**Exercise goal:**
Where a line of the records contains the word "input", show that line.

Saved data entries:
****
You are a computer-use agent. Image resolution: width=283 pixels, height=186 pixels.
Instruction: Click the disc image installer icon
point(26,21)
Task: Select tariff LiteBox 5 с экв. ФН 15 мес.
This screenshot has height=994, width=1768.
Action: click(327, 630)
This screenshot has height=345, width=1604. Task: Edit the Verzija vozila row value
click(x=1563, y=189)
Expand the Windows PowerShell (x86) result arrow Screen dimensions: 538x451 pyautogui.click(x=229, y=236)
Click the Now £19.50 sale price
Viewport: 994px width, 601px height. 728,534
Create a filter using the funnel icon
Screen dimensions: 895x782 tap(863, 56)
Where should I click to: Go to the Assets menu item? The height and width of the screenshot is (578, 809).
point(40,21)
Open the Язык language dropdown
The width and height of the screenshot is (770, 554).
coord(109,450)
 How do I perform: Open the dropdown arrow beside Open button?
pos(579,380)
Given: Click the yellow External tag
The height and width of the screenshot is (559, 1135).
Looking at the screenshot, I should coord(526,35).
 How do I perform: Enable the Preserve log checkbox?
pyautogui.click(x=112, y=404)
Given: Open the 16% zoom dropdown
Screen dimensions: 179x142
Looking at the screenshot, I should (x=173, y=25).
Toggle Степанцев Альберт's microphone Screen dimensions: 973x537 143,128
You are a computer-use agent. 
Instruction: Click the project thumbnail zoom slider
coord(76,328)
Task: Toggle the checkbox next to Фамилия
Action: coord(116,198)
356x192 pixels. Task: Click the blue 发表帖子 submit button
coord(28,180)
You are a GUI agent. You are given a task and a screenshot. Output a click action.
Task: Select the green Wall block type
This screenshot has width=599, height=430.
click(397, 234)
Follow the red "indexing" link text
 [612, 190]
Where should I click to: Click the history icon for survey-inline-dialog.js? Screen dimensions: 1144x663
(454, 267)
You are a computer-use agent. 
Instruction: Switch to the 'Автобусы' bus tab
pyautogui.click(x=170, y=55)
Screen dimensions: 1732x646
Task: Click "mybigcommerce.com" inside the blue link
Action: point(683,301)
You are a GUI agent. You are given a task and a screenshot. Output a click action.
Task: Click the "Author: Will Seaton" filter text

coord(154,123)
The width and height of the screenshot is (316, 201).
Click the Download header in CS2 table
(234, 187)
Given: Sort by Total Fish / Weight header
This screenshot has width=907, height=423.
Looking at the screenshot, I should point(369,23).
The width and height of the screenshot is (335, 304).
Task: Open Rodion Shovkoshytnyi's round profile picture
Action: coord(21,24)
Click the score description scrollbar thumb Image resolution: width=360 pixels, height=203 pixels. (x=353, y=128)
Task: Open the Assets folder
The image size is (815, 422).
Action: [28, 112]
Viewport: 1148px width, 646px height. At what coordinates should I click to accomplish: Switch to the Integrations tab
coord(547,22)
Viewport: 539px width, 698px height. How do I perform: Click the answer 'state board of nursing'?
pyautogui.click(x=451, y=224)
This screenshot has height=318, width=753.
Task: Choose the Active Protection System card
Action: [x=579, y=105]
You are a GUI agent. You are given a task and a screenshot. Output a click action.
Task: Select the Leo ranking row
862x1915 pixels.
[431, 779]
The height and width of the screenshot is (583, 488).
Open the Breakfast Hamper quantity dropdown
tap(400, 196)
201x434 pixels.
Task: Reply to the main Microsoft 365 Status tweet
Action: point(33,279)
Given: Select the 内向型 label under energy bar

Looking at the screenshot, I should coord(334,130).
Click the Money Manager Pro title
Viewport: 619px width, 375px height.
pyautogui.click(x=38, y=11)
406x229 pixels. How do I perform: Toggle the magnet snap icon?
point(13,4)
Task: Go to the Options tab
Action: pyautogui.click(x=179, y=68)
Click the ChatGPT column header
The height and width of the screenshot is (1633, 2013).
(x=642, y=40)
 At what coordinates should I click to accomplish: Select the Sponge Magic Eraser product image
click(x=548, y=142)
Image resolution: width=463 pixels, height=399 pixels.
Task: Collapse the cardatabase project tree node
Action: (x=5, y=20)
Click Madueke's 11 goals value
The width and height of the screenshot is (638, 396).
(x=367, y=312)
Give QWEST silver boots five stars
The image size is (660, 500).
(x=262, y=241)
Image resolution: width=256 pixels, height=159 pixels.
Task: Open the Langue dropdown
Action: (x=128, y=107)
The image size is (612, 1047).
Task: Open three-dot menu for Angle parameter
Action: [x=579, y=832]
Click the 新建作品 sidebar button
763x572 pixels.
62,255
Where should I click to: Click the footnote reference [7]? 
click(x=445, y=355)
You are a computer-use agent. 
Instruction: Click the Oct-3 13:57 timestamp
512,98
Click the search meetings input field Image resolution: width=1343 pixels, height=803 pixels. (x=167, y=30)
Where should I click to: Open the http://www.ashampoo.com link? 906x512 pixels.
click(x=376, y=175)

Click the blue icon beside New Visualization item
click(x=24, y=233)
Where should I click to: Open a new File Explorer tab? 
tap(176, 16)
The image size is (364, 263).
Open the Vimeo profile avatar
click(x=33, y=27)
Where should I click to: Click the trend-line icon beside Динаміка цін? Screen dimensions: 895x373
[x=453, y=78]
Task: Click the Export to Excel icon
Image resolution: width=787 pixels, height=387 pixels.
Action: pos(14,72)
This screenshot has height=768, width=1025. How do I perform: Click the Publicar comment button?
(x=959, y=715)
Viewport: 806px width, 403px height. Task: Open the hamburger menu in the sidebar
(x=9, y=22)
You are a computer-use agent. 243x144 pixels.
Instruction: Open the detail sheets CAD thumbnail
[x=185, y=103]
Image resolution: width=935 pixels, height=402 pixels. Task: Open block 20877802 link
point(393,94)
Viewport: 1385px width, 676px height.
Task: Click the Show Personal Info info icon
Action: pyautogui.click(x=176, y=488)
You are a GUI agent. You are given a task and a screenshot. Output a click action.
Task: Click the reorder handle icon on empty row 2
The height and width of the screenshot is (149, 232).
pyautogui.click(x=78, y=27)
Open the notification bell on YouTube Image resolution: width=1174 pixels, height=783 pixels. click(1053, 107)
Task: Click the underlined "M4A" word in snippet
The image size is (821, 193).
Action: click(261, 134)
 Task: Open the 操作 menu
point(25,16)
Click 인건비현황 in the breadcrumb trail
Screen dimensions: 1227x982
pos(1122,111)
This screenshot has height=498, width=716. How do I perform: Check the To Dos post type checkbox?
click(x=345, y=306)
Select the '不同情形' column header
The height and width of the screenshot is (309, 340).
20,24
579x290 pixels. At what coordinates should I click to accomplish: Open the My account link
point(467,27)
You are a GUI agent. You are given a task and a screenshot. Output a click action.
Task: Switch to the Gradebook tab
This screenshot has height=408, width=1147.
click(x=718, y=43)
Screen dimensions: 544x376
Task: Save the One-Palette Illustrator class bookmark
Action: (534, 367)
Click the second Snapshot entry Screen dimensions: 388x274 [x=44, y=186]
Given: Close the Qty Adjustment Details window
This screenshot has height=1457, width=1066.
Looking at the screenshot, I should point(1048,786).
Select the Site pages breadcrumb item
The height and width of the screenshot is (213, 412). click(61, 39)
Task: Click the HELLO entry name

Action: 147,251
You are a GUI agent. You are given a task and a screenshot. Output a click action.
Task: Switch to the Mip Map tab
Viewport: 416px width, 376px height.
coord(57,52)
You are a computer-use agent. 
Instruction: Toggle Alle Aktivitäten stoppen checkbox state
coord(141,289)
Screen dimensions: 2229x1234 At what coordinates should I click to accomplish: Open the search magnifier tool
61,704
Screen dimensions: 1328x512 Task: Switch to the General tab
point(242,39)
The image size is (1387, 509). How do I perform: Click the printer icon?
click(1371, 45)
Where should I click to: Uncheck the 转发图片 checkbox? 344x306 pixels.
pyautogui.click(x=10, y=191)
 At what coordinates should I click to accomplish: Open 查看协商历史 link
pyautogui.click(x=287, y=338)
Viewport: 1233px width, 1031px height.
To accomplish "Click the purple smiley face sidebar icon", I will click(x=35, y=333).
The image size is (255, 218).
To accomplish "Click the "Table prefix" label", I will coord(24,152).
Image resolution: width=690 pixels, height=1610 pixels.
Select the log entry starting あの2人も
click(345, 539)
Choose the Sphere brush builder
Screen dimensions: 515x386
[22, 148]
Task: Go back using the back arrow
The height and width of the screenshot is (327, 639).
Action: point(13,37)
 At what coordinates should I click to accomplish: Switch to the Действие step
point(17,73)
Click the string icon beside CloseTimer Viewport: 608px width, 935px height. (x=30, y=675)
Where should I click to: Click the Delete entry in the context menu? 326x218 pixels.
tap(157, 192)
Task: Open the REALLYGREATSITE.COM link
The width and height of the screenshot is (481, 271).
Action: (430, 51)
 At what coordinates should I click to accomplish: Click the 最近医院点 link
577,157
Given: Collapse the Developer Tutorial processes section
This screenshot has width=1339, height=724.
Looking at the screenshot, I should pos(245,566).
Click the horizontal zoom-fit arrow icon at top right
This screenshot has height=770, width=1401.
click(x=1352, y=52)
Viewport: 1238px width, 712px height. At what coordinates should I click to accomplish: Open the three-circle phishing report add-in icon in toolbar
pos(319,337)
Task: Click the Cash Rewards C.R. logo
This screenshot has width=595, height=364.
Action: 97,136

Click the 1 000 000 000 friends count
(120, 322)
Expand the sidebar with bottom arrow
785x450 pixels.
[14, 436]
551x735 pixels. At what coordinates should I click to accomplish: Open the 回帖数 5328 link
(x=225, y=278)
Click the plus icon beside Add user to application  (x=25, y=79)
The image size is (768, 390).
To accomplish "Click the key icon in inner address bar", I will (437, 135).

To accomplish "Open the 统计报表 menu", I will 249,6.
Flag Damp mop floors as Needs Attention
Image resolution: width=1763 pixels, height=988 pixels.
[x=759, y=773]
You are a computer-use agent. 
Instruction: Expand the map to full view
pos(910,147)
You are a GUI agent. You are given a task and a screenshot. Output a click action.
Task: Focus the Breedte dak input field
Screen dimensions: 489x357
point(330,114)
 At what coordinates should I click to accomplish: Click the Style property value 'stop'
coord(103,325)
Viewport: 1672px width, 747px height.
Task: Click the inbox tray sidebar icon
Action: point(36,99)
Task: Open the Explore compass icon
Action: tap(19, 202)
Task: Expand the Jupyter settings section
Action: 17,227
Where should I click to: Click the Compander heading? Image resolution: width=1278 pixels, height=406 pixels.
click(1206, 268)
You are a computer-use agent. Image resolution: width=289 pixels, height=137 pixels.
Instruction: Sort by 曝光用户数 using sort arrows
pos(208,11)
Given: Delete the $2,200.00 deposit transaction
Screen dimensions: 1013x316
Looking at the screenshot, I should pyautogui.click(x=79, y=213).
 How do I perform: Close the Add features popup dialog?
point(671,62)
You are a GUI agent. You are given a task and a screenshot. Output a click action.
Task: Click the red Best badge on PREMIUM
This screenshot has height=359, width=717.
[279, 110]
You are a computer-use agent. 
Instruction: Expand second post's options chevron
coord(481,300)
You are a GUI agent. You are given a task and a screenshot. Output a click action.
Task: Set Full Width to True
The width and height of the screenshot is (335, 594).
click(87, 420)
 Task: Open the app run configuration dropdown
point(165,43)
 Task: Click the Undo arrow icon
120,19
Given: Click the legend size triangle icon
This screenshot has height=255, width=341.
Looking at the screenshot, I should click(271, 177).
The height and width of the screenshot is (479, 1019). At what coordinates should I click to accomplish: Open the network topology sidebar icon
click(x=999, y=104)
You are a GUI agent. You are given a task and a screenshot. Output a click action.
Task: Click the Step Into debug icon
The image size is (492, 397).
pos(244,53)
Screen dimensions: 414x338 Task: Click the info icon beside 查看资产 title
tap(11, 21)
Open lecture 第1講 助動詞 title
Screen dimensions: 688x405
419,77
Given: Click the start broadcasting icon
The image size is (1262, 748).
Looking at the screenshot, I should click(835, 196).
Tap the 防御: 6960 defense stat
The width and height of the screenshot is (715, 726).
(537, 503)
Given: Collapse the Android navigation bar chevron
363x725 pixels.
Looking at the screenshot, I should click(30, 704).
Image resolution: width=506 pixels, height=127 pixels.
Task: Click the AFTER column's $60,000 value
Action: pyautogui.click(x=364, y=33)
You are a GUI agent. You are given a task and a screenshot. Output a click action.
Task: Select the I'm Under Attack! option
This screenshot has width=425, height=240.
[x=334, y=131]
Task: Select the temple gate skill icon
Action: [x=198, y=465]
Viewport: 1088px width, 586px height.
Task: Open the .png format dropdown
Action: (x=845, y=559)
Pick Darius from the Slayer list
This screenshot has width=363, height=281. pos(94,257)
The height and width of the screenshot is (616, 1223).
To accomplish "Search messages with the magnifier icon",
****
**Task output:**
Click the search meetings input field Image resolution: width=1343 pixels, height=803 pixels. (x=167, y=30)
Task: Focus the Breedte dak input field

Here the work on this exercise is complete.